-- start Document excerpt --

74. Additionally, the hydrogen production funded through the GSO will help contribute towards our legally binding Carbon Budget targets. Therefore, in the absence of hydrogen deployment funded through the GSO, alternative decarbonisation technologies would need to be deployed in its place, to help contribute towards these targets. DESNZ whole energy system modelling and external analysis (such as the National Grid Electricity System Operator’s Future Energy Scenarios[footnote 20]) indicate that hydrogen is expected to play an important role in our path to Net Zero. We expect that the deployment of alternative decarbonisation technologies in place of hydrogen would be more expensive. This means that the ‘net’ bill impacts of the GSO are likely to be positive, if the increased cost of funding the alternative technologies in place of hydrogen, were also passed on to end users in a similar way to the GSO. This would mean that to meet net zero, bill impacts would be expected to be higher in the absence of funding this hydrogen deployment.

4.3 Fuel poverty impact

75. Fuel poverty is a devolved issue and each country in the UK has its own fuel poverty indicator for measuring the issue. At this stage we have only been able to assess the impact using data from England.

76. The Low Income Low Energy Efficiency (LILEE) indicator considers a household to be in fuel poverty if it is living in a property with a Fuel Poverty Energy Efficiency Rating[footnote 21] of Band D, E, F, or G, and its disposable income (income after housing costs and energy costs) would be below the poverty line[footnote 22].

77. The impact of the GSO on fuel poverty is dependent on the size of the increase in gas prices. Households that do not use mains gas to heat their homes will not be affected.

78. In England, where the LILEE indicator is used, we estimate that the impact of the Gas Shipper Obligation (funding HAR1 projects) on the number of households in fuel poverty is minimal compared to the baseline scenario where the GSO is not imposed, under either of Options 1 or 2. As future rates of fuel poverty depend on a range of other policies, we have assessed the impact of the GSO for 2028 to 2032 and 2033 to 2037 against the most recent estimates (2023) of existing levels of fuel poverty. Given that we forecast the unit price of gas to fall from 2023 levels, we would expect to see fuel poverty fall from 2023 levels, and our analysis finds that this continues to be the case under both options considered across both time periods assessed.

79. When assessing the impacts of the GSO (funding HAR1 projects), under both options and time periods assessed, we estimate a 3% decrease in fuel poverty, from 2023 levels. This indicates that neither option considered has a noticeable impact on fuel poverty levels, due to the small impact on gas prices.

-- end Document excerpt --

Stated exercise:
Rewrite the fuel poverty passage from "75. Fuel poverty" to "data from England.", changing "indicator" to "measure".

-- start Data shown --

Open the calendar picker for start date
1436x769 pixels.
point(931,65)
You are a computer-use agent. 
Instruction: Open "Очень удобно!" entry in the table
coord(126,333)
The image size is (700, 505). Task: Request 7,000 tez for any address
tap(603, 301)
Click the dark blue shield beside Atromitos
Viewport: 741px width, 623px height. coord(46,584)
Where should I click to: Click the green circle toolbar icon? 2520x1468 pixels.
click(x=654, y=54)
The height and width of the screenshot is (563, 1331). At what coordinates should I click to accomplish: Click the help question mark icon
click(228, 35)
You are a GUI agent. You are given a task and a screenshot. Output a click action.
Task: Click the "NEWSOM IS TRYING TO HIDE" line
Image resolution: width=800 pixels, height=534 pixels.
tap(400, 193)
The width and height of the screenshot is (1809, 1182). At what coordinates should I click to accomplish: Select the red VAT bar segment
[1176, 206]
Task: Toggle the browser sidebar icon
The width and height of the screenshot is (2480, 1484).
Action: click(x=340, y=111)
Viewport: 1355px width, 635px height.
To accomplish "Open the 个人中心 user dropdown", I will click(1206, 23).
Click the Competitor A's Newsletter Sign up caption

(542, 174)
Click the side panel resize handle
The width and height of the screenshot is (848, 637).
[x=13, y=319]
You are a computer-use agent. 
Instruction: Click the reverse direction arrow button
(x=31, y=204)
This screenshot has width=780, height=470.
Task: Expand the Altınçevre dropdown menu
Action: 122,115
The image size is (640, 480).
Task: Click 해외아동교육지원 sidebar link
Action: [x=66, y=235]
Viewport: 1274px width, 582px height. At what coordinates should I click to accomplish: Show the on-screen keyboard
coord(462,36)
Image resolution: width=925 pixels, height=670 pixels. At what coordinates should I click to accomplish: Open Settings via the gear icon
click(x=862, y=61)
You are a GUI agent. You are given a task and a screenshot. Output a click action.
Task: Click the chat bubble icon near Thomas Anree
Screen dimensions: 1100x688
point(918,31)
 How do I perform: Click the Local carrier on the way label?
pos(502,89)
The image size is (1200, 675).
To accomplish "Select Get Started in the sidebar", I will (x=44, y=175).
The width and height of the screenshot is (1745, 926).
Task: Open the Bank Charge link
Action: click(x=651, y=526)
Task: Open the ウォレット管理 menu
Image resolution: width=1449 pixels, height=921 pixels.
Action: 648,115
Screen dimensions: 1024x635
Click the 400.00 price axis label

-- end Data shown --

Correct result:
75. Fuel poverty is a devolved issue and each country in the UK has its own fuel poverty measure for measuring the issue. At this stage we have only been able to assess the impact using data from England.